Filter these entries down to the lines that hold the word "computer", and show each of them.

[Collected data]

· · · · ·

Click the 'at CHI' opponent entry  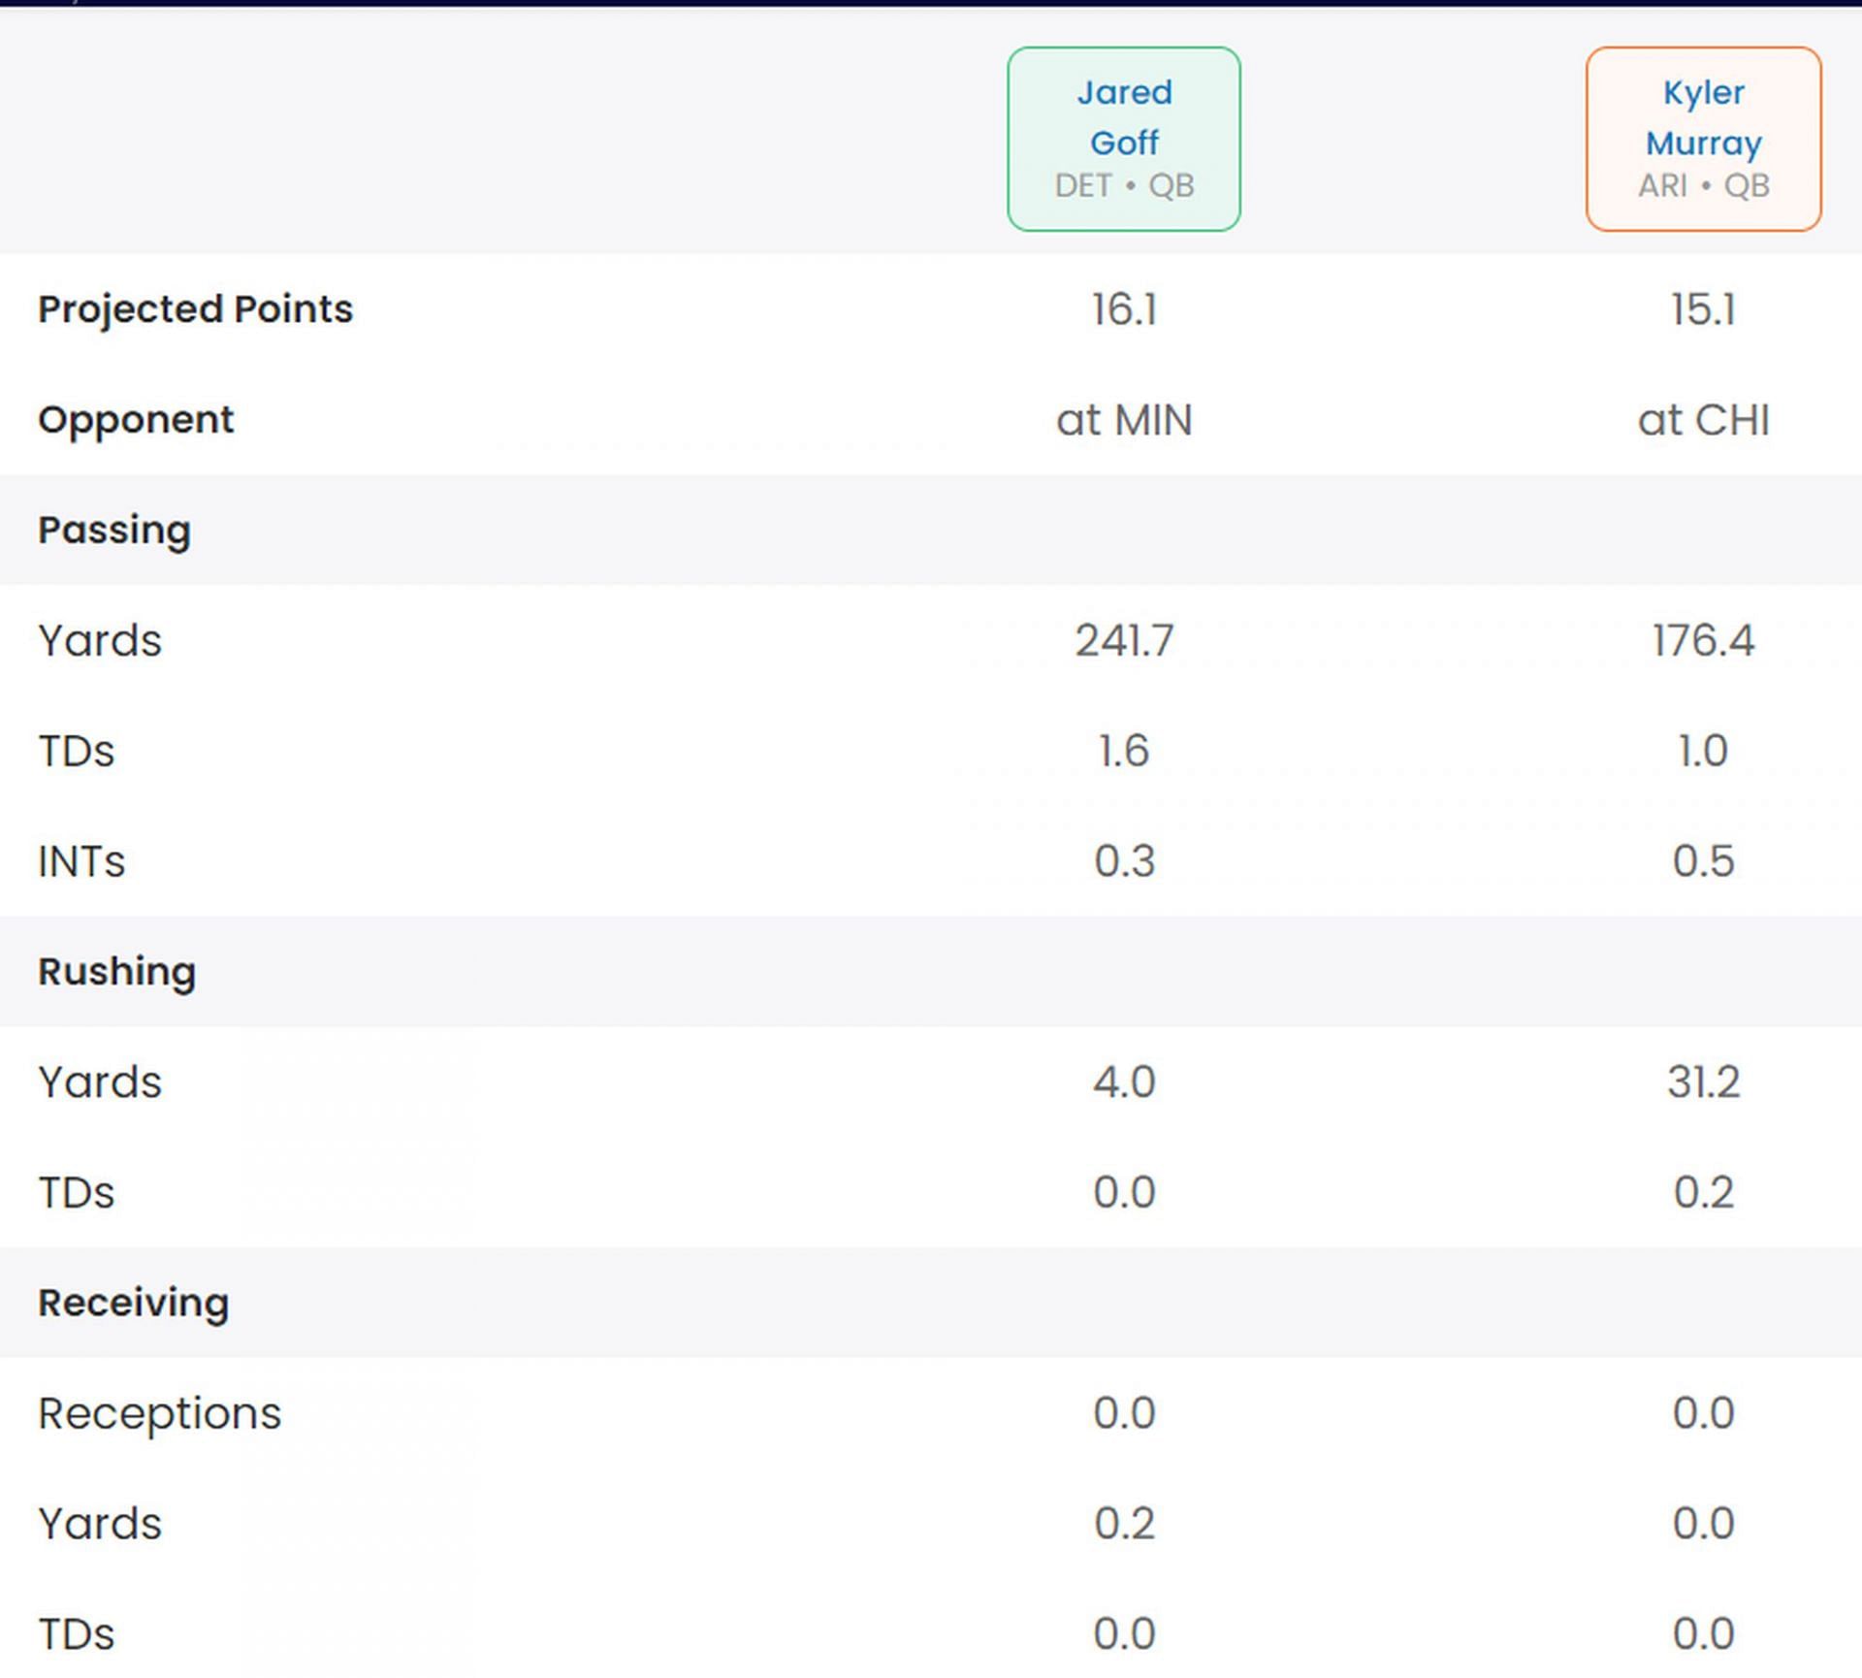point(1702,420)
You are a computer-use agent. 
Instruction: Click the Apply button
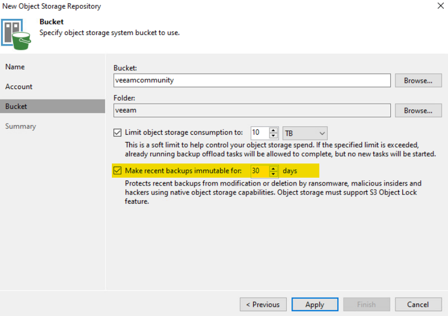pos(315,304)
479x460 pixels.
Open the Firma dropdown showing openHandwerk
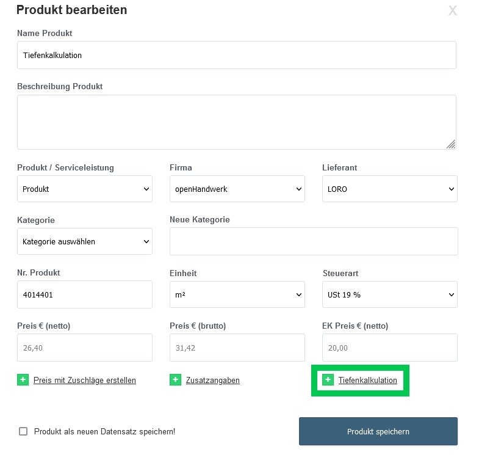coord(237,189)
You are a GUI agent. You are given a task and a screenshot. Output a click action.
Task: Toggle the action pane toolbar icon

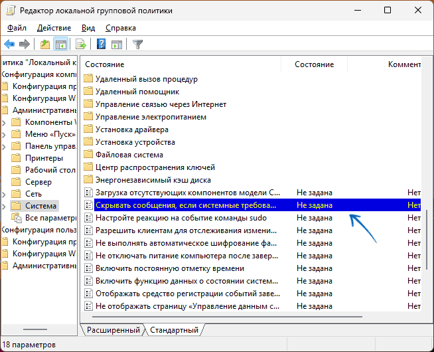click(x=117, y=44)
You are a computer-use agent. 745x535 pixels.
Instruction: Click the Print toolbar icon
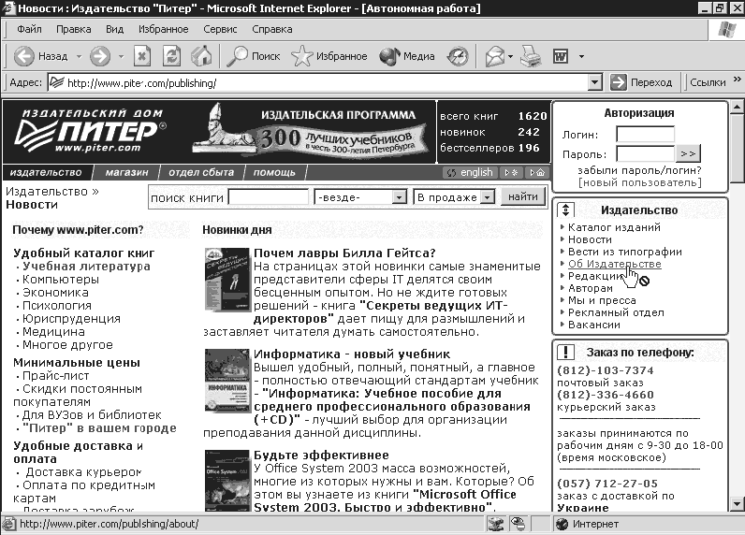pos(531,56)
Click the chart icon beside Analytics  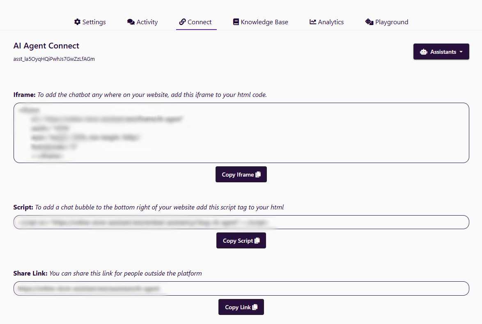(313, 22)
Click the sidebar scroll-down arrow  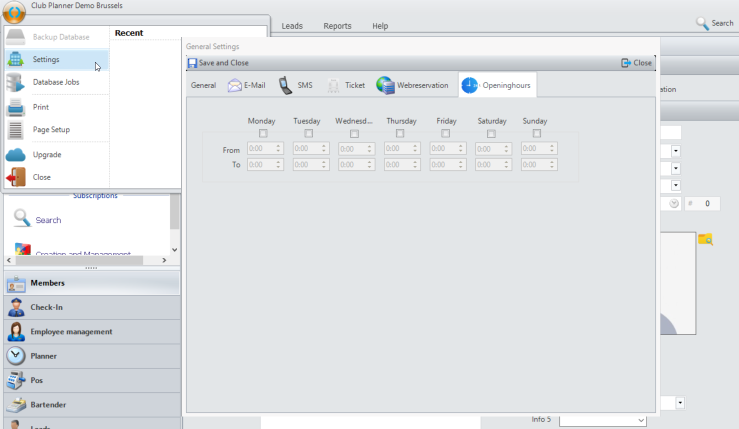coord(175,250)
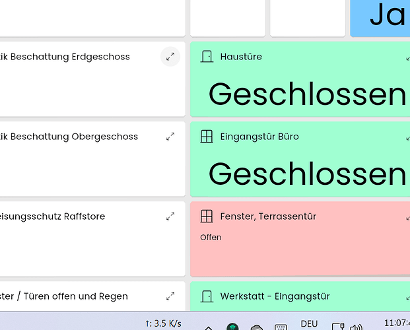Select the blue Ja tile
This screenshot has width=410, height=330.
386,16
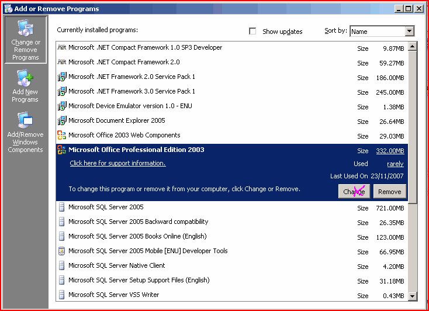
Task: Click Microsoft Document Explorer 2005 icon
Action: click(62, 120)
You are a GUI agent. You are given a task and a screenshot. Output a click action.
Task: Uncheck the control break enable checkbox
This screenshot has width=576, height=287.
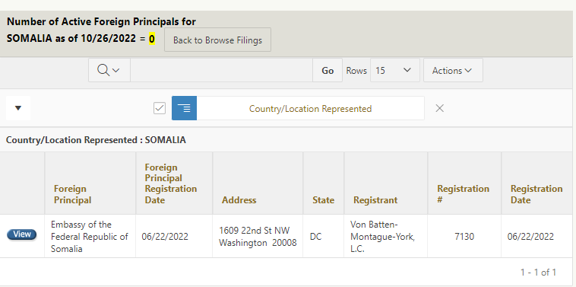point(160,108)
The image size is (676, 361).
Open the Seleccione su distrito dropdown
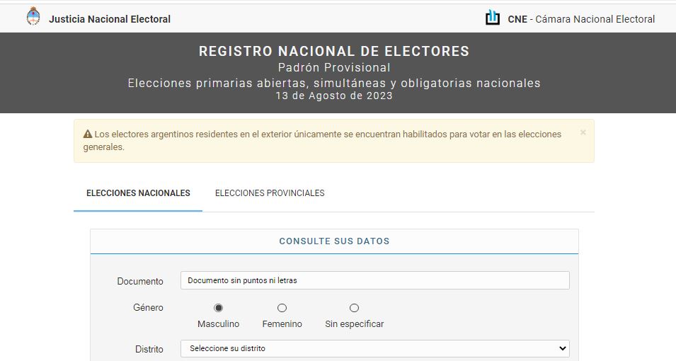click(x=374, y=348)
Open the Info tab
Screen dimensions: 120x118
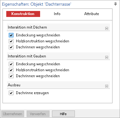pos(57,14)
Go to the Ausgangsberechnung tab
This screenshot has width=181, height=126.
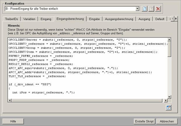[x=119, y=19]
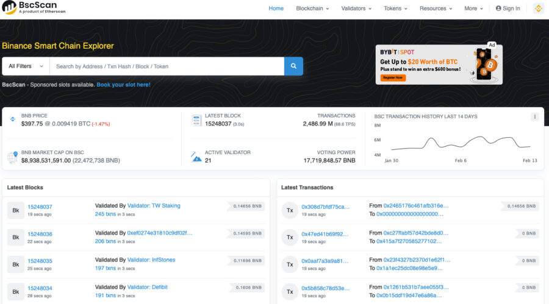Image resolution: width=549 pixels, height=304 pixels.
Task: Click the Bybit Register Now ad button
Action: point(393,77)
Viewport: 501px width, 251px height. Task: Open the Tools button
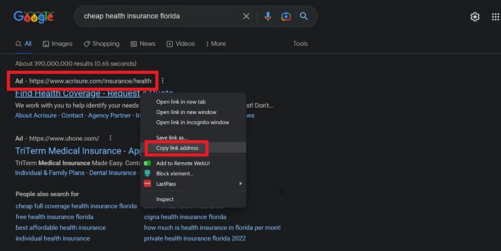300,44
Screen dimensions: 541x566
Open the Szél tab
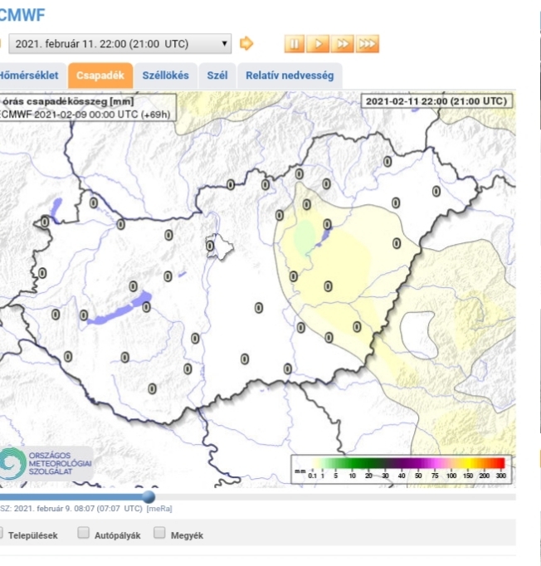217,76
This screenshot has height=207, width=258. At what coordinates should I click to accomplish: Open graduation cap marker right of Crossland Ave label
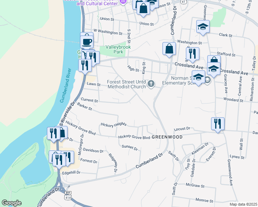(214, 70)
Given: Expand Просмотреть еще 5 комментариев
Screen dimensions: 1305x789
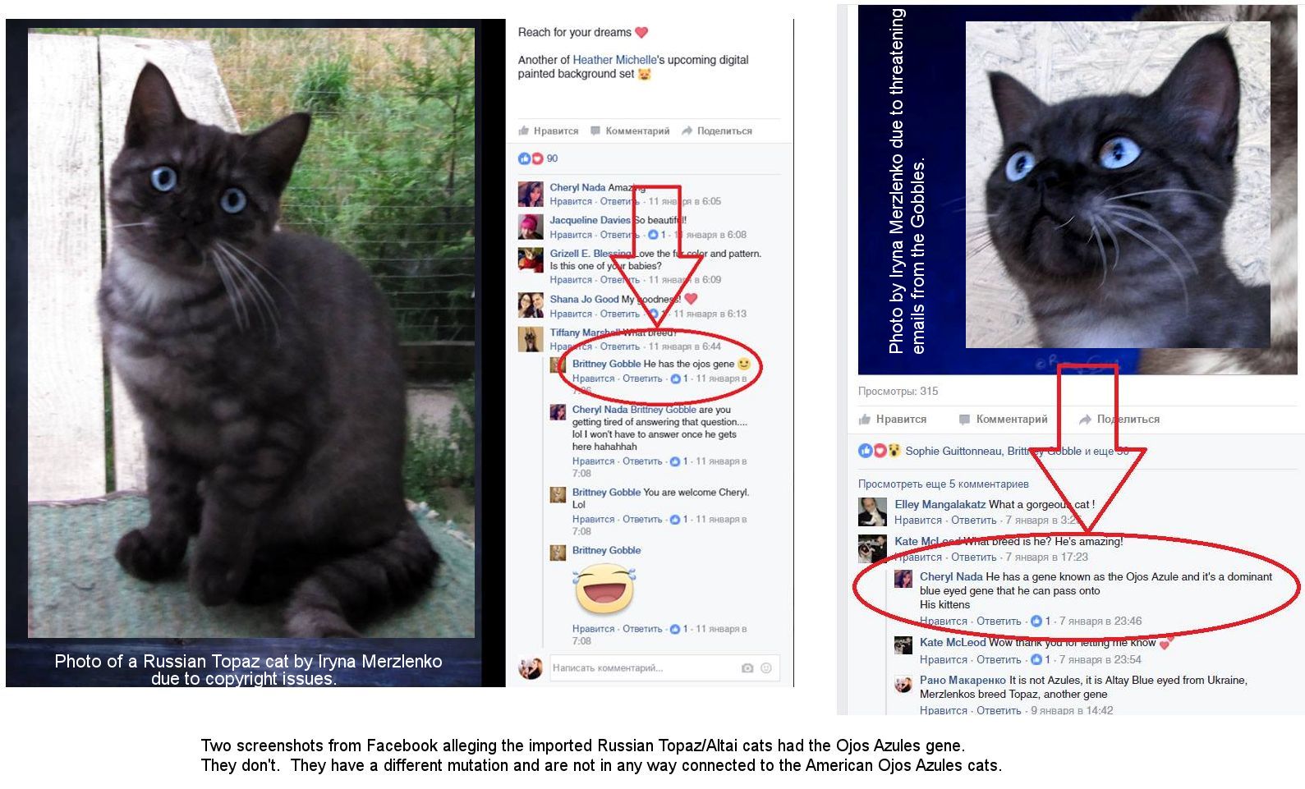Looking at the screenshot, I should click(943, 484).
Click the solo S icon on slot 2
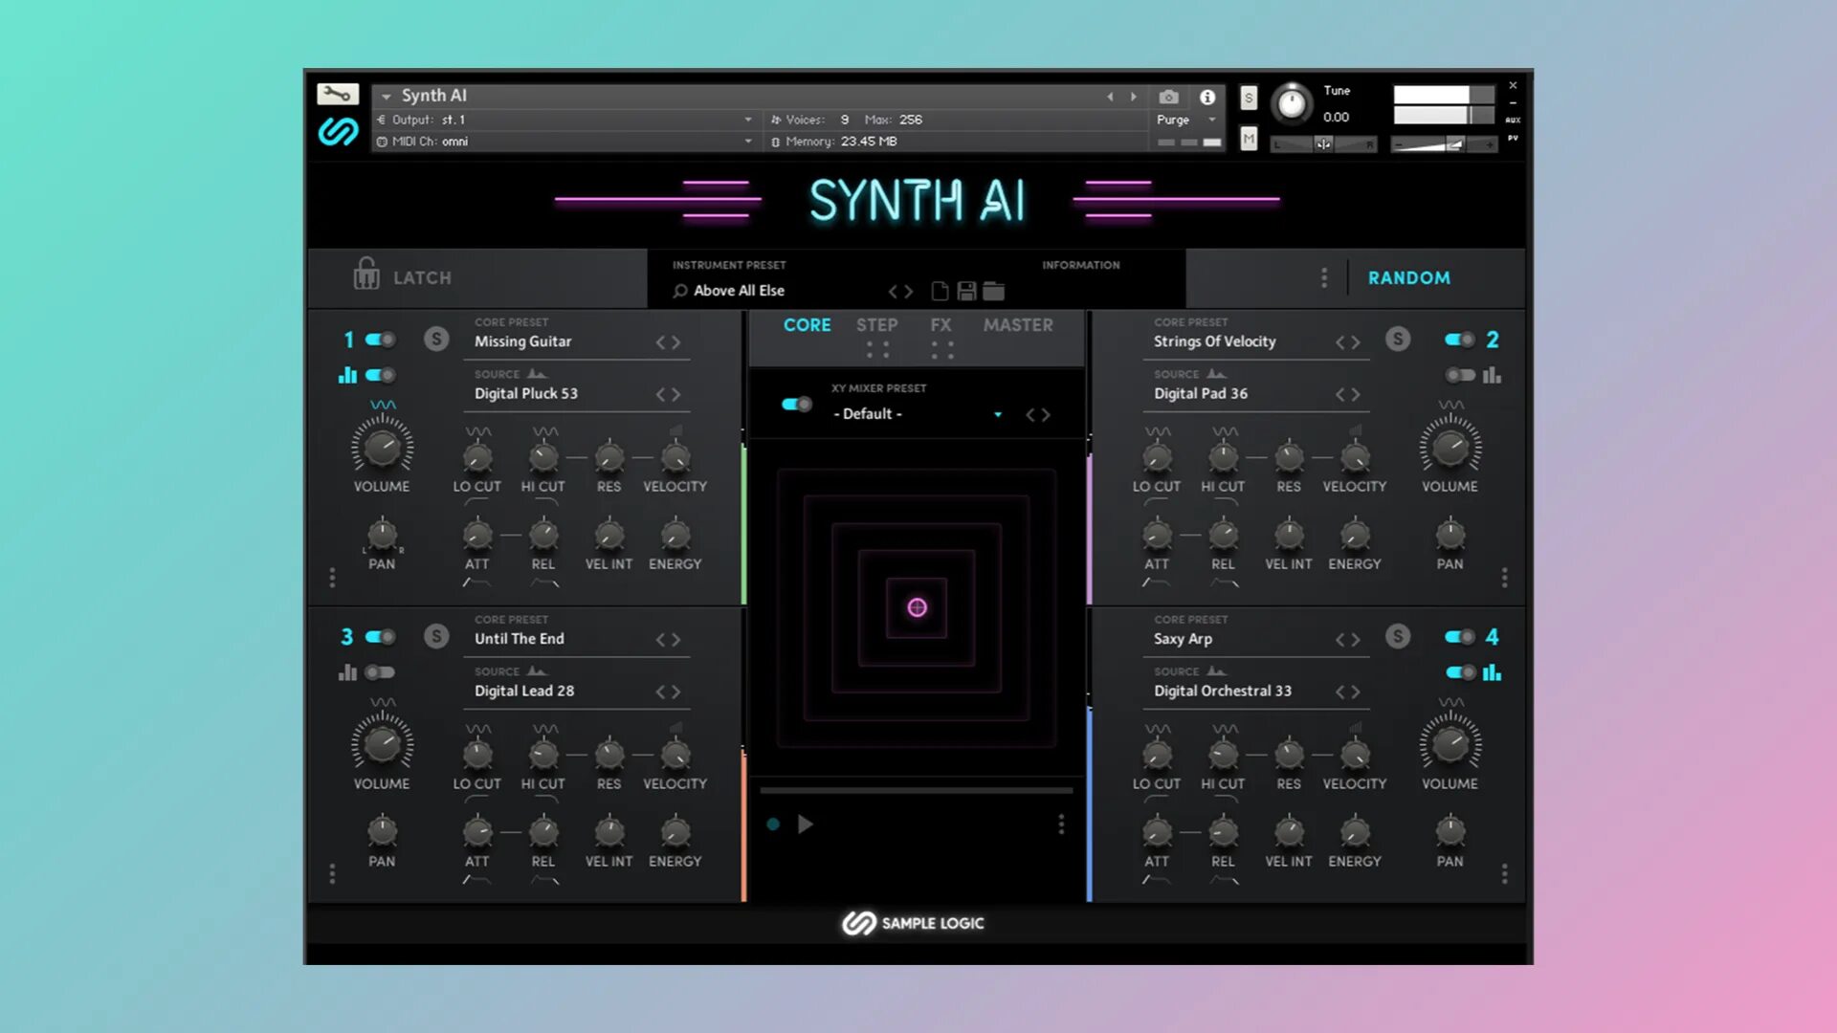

· · · · ·

### Response box:
You are a computer-use agent. 
You are a computer-use agent. 745x535 pixels.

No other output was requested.